Le FIGARO. – Vous plaidez pour une « droitisation » de la droite ?

Claude GOASGUEN. – je plaide pour une droite authentique et libérale. Une droite qui n’a pas vocation à ressembler à tout prix à la gauche et assume sa différence. Une droite qui ne soit pas caricaturale, qui ne soit pas frileuse sous la dictature de la pensée unique et des médias. Une droite différente de la gauche. Or, dans la notion de centre, il y a souvent, à tort ou à raison, la volonté de chercher des ressemblances. La modernité de cette droite serait d’être en rupture avec le conformisme du passé et de travailler à une vraie alternance.
Transhumance

Le FIGARO. – Vous espérez au passage profiter de l’éclatement du FN ?

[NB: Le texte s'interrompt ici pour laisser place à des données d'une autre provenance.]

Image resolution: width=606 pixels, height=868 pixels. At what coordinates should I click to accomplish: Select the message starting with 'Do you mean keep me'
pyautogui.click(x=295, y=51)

Claude GOASGUEN. – Beaucoup d’électeurs de droite sont aujourd’hui en déshérence. La crise du Front national se traduit par un phénomène de transhumance politique à prendre en compte. Ce moment politique fort a été occulté par les disputes sinistres entre Jean-Marie Le Pen et Bruno Mégret. Or quelque chose de très profond est probablement en train de se produire et cela ne doit pas laisser indifférents les reconstructeurs de la droite.

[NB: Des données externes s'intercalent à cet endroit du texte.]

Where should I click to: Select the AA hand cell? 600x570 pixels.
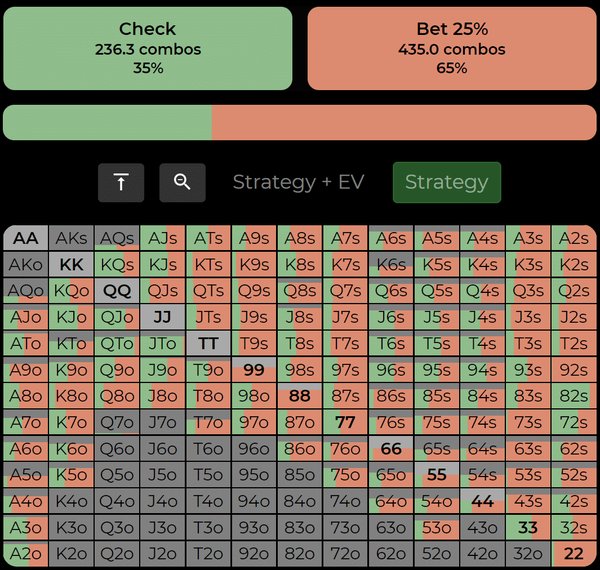pyautogui.click(x=26, y=238)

Le FIGARO. – Selon vous, l’enjeu des européennes serait avant tout de politique intérieure ?

Claude GOASGUEN. – Lorsqu’on voit qu’après avoir gouverné ensemble et approuvé la politique menée par Edouard Balladur puis par Jacques Chirac, les centristes éprouvent le besoin de mener une liste pour les européennes, il n’y a pas de doute. Ils sont entièrement tournés vers la volonté d’exister sur la scène intérieure.

Le FIGARO. – Décidément, les centristes sont au cœur de vos préoccupations. On est loin du code de bonne conduite de l’opposition souhaité par certains…

Claude GOASGUEN. – Le combat politique n’implique pas que l’on s’envoie des anathèmes mais il ne signifie pas non plus de jouer les hypocrites.